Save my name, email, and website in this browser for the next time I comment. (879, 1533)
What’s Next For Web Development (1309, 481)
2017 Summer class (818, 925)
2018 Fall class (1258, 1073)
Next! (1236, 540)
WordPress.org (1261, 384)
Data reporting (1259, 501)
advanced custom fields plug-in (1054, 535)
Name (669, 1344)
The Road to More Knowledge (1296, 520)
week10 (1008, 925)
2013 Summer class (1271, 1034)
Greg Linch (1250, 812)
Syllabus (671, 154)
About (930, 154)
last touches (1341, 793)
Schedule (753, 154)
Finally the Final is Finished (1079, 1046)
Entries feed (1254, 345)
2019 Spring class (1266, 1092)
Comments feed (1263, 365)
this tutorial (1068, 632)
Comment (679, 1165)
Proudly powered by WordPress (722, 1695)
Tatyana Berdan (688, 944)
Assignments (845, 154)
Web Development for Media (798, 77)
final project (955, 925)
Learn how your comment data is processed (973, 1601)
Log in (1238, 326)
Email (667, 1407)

BRIEF: Make an exact copy of the whole listing, so that no line is lost.

EXPECTED ANSWER:
Save my name, email, and website in this browser for the next time I comment. (879, 1533)
What’s Next For Web Development (1309, 481)
2017 Summer class (818, 925)
2018 Fall class (1258, 1073)
Next! (1236, 540)
WordPress.org (1261, 384)
Data reporting (1259, 501)
advanced custom fields plug-in (1054, 535)
Name (669, 1344)
The Road to More Knowledge (1296, 520)
week10 (1008, 925)
2013 Summer class (1271, 1034)
Greg Linch (1250, 812)
Syllabus (671, 154)
About (930, 154)
last touches (1341, 793)
Schedule (753, 154)
Finally the Final is Finished (1079, 1046)
Entries feed (1254, 345)
2019 Spring class (1266, 1092)
Comments feed (1263, 365)
this tutorial (1068, 632)
Comment (679, 1165)
Proudly powered by WordPress (722, 1695)
Tatyana Berdan (688, 944)
Assignments (845, 154)
Web Development for Media (798, 77)
final project (955, 925)
Learn how your comment data is processed (973, 1601)
Log in (1238, 326)
Email (667, 1407)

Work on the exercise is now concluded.